The thirteenth state conference of Life Insurance Corporation Agents Organisation of India (LICAOI), West Bengal, was held on September 21-22 at Taki in North 24 Parganas district with a resolve to transform the united movement of all agents, employees, and policyholders into a mass movement to “save LIC”. All India president of the organisation, Basudeb Acharya was present at the conference.

The voices of various delegates of the conference, like Shubra Pal of Sodpur, Sultana Khatun of Airmari village in Murshidabad district, and Kanika Majumdar of Behala, echoed that the organisation must be strengthened at any cost. 

Basudeb Acharya said in the public rally at the ground of the Taki Biblabri Sangh at the beginning of the conference that, “The Central government’s policy of killing people has started to weaken the LIC. We have to take up the challenge of saving LIC. Forty-two crore people in the country are policyholders. We have to save our country. The danger is not only for LIC; we are all in danger.”

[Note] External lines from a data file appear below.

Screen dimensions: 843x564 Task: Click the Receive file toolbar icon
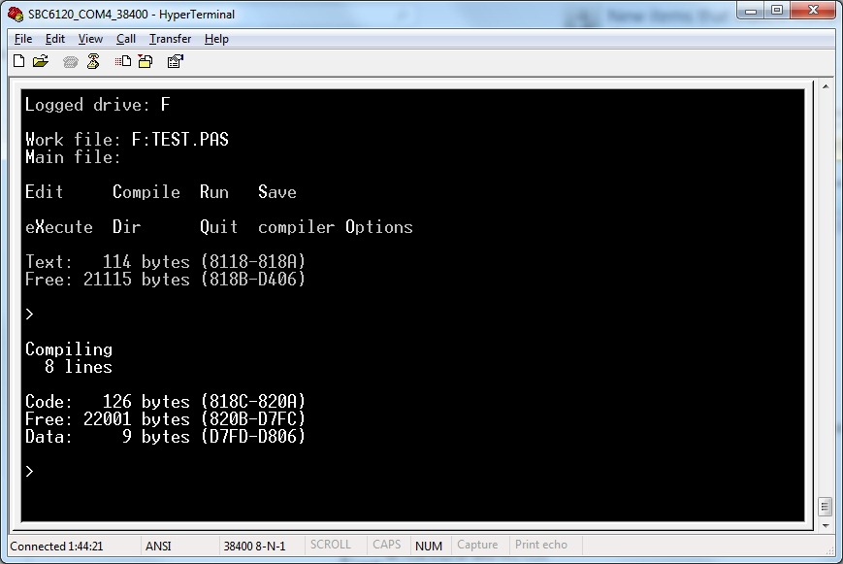(146, 61)
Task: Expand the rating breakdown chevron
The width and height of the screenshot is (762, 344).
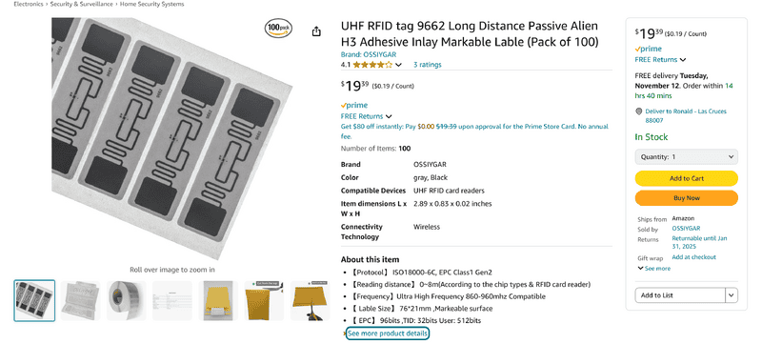Action: tap(398, 65)
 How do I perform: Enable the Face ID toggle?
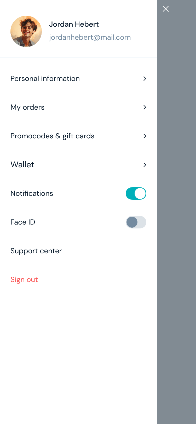click(x=136, y=222)
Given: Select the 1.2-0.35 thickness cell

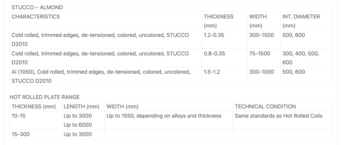Looking at the screenshot, I should point(214,35).
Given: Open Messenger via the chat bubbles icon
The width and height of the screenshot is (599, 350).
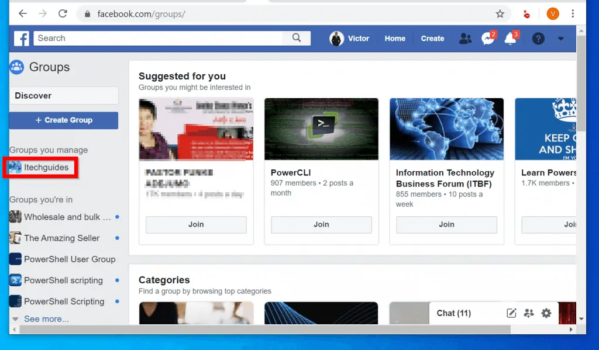Looking at the screenshot, I should point(488,38).
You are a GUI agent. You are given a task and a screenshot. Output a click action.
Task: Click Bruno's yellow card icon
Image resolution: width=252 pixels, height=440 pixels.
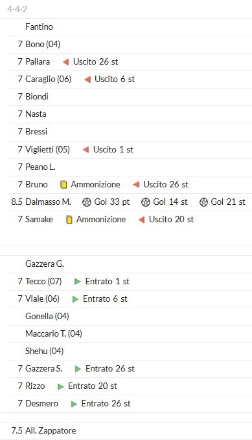tap(64, 185)
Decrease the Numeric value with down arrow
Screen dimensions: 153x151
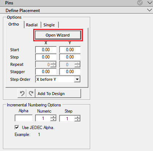[53, 120]
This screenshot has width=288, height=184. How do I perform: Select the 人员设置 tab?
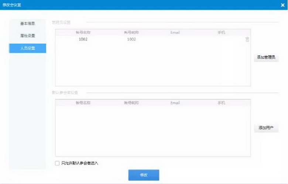coord(28,48)
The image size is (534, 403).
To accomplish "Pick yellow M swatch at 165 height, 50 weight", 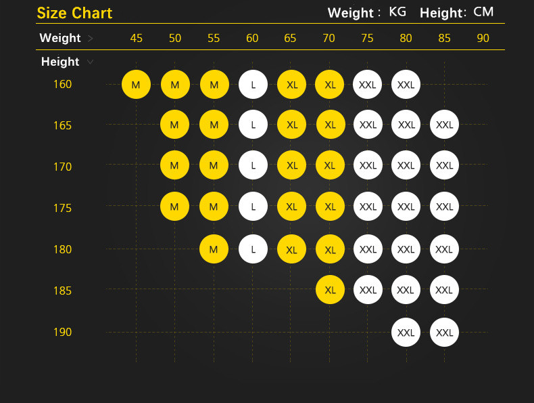I will [175, 125].
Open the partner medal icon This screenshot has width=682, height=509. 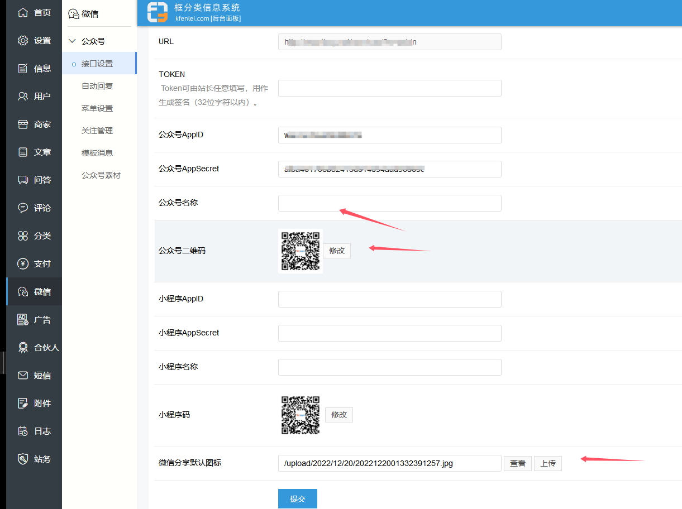[x=23, y=347]
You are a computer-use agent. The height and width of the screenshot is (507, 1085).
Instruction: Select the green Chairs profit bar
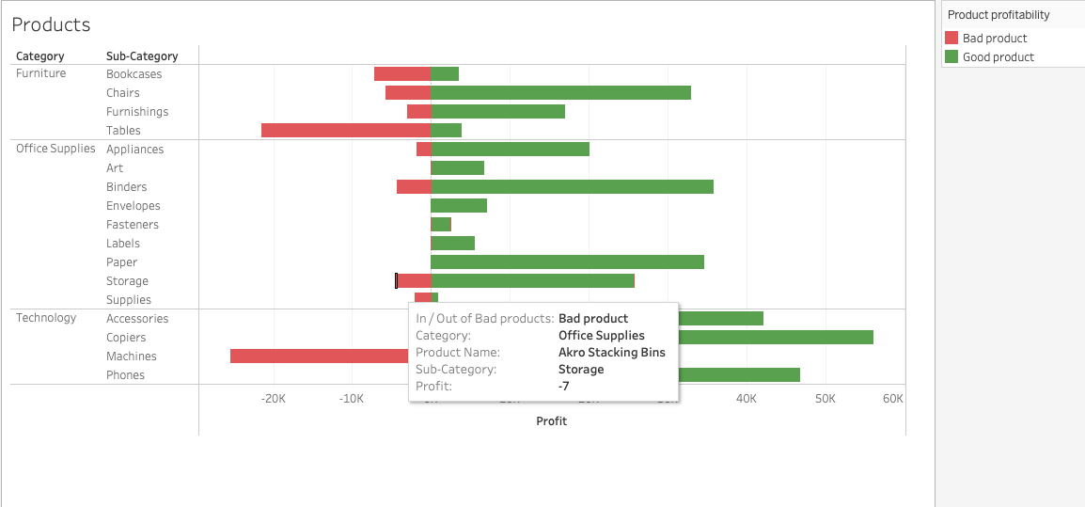pyautogui.click(x=560, y=93)
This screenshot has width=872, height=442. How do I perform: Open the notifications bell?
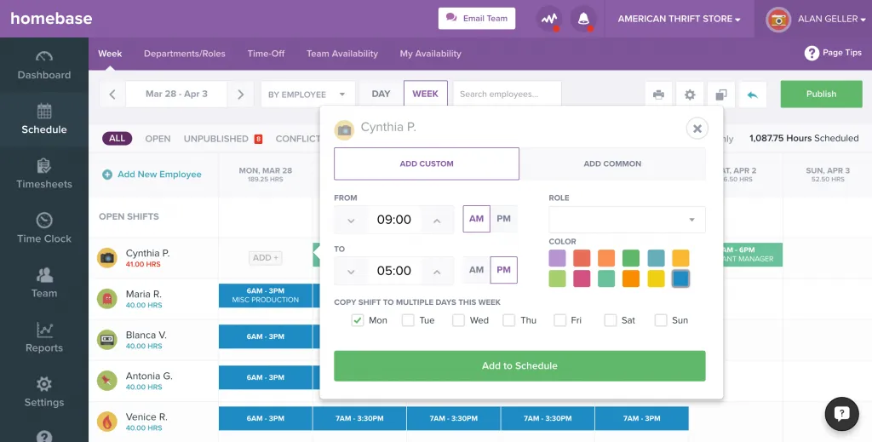(x=583, y=19)
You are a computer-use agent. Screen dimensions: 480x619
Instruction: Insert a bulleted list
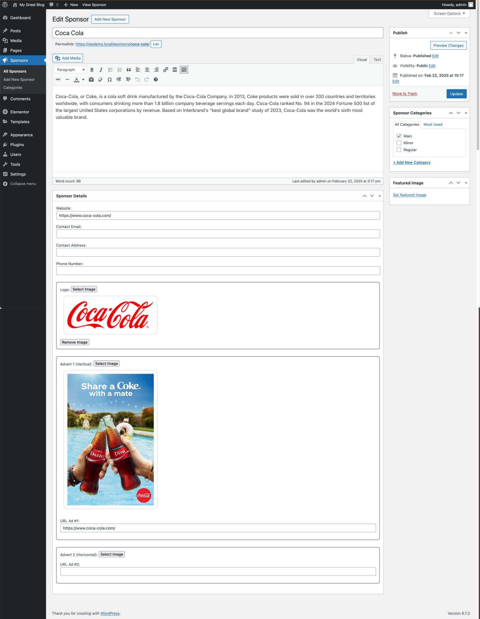point(110,70)
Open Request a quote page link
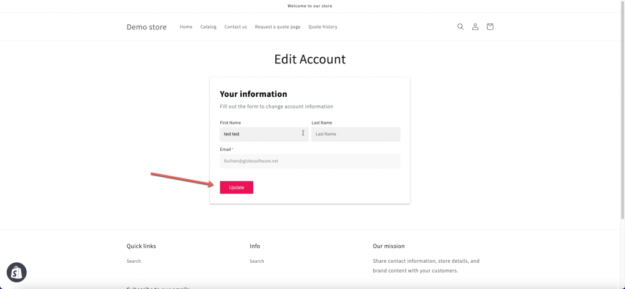The height and width of the screenshot is (289, 625). [278, 27]
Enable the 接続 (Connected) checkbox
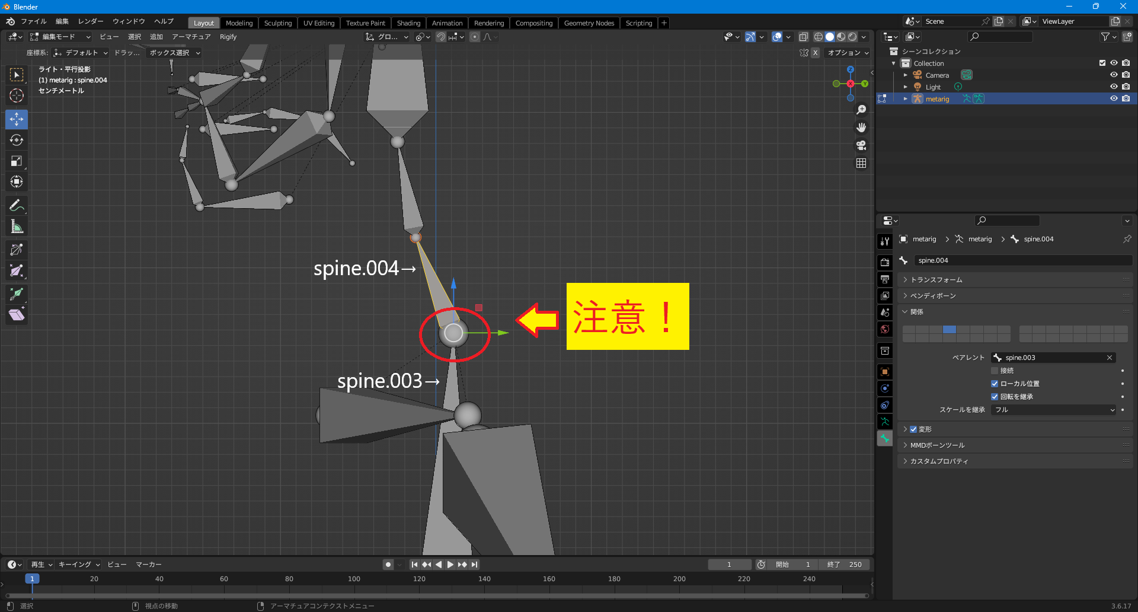Image resolution: width=1138 pixels, height=612 pixels. pyautogui.click(x=995, y=371)
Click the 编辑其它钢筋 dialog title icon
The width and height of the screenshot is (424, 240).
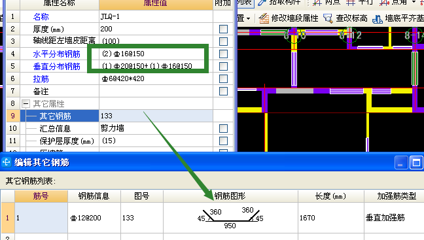coord(7,162)
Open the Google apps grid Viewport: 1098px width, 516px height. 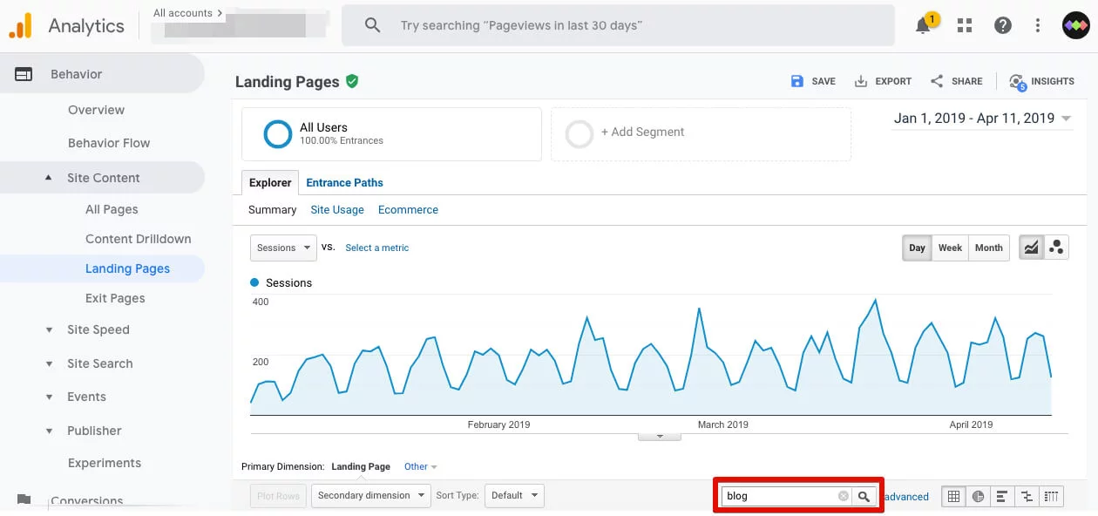click(964, 25)
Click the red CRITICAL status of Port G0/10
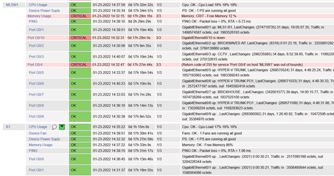This screenshot has height=176, width=334. pos(79,38)
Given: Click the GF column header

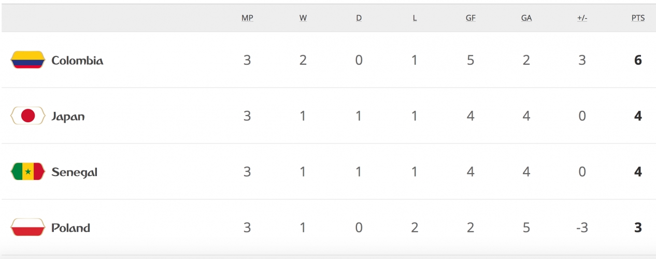Looking at the screenshot, I should tap(470, 18).
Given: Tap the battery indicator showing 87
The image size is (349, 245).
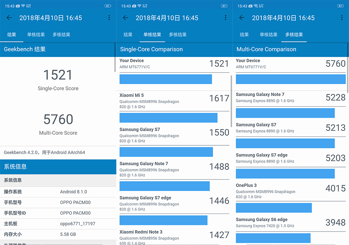Looking at the screenshot, I should 108,5.
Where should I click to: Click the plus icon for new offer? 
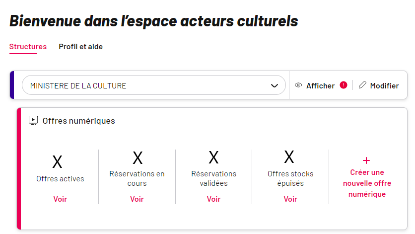click(x=366, y=160)
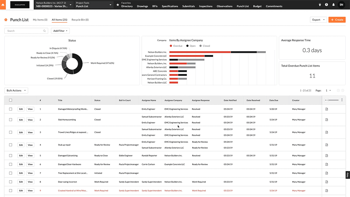
Task: Click the Favorites star icon
Action: (x=118, y=5)
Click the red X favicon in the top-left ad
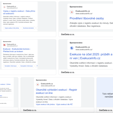The height and width of the screenshot is (113, 113). point(4,7)
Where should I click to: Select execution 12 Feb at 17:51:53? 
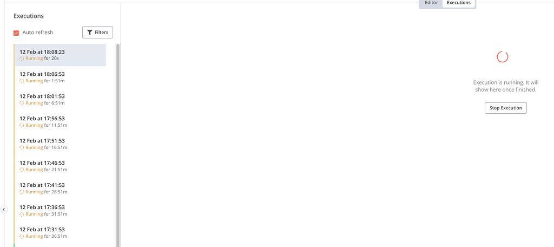(60, 144)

Centre of Indian Trade Unions (CITU) state secretary Anadi Sahu said that the BJP is ruling the country in the same manner as British-ruled India. “The politics of division is pushing the country to destruction and privatising state-owned enterprises. The unemployment rate is growing. Workers’ safety is decreasing. No social security. Working hours are increasing. The new labour code law must be stopped. If not, the lives of the workers will be in dire danger.”

On the second day of the conference on Thursday, delegates were divided into three groups to discuss the report and discuss the commission’s paper and exchange views. Sushant Samaddar addressed the topic of ‘Life Insurance Corporation, Changed Situation, Responsibilities and Duties of Agents’.

Ishita Mukherjee discussed the ‘Cancel LIC Privatisation Plot’, while Anvika Ganguly discussed the topic of ‘The historical role of women since the dawn of civilisation.’

From the conference, ten resolution was raised, including against LIC disinvestment, saving nationalised industries and saving the country’s economy, cancelling the four labour codes, ensuring social security of LIC agents, full status for women in all fields to build a better society, for better business and better organising, against communalism and separatism, against corruption, fraud and looting, against price hike, protection of the environment for better livelihood, etc.

Two hundred seventy-five delegates from 8 divisions attended the conference. In the discussion, delegates said that there was no alternative but to fight fiercely by taking responsibility from past experience and standing on the ground of reality. The conference resolved to regularly publish the organisation’s mouthpiece ‘Jiwan Barta’, and hold education camps.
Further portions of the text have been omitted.